The second utilizes a validation set to determine if the algorithm has converged. The cost function is evaluated on the validation set, and the algorithm is stopped if the cost function converges.
One important consideration is that the benefits of vectorization are entirely lost in the stochastic gradient descent algorithm as we are evaluating one training example at a time.
The results of the stochastic gradient descent are shown below.

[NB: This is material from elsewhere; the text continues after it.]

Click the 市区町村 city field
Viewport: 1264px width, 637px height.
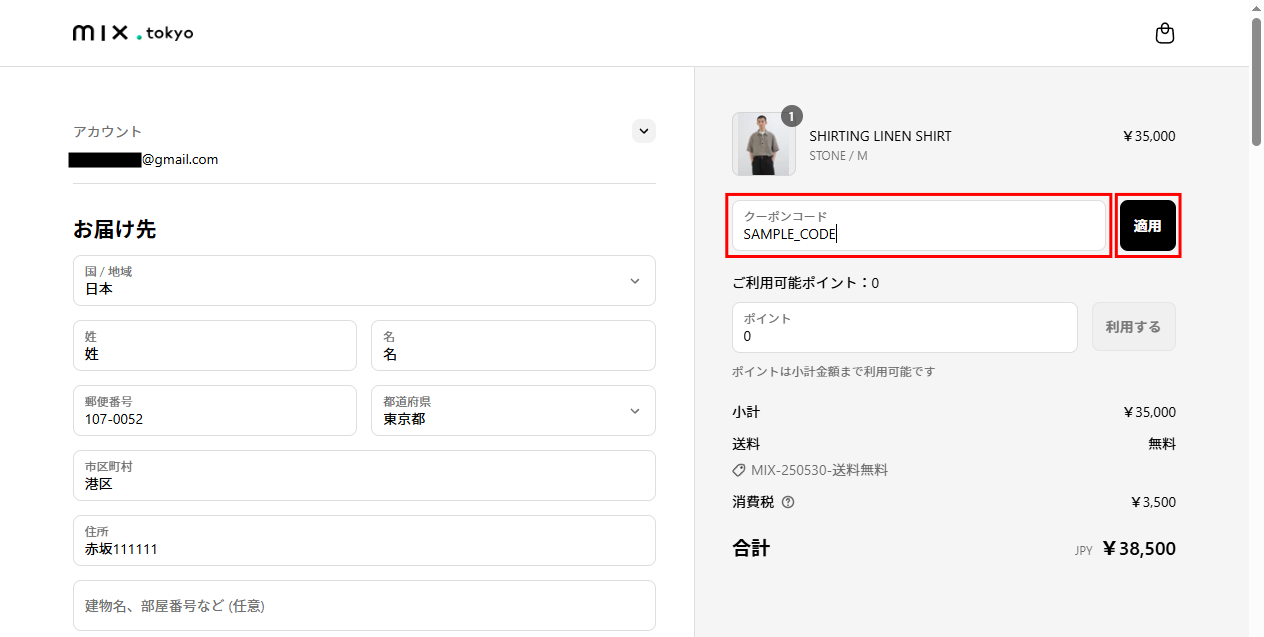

Fixed-iterations Exit (10 epochs)
a0 : 11.4043
a1 : 4.9771
a2 : -2.9735
J(a0,a1,a2) : 12.90175
Epochs to converge : 10
Execution time : 1.6228
Use of Validation Set
a0 : 11.9018
a1 : 4.9691
a2 : -2.9735
J(a0,a1,a2) : 12.8617
Epochs to converge : 100
Execution time : 12.0777
Mini-Batch Gradient Descent
The final investigation that was performed was the mini-batch gradient descent algorithm. Mini-batch gradient descent is a variant of stochastic gradient descent that uses a subset of the training set to update the coefficients. Hence, the coefficients are updated more frequently (after each mini-batch) whilst still maintaining some of the advantages of vectorization that were lost in the stochastic gradient descent algorithm.
The analysis plots show the results of the mini-batch gradient descent algorithm.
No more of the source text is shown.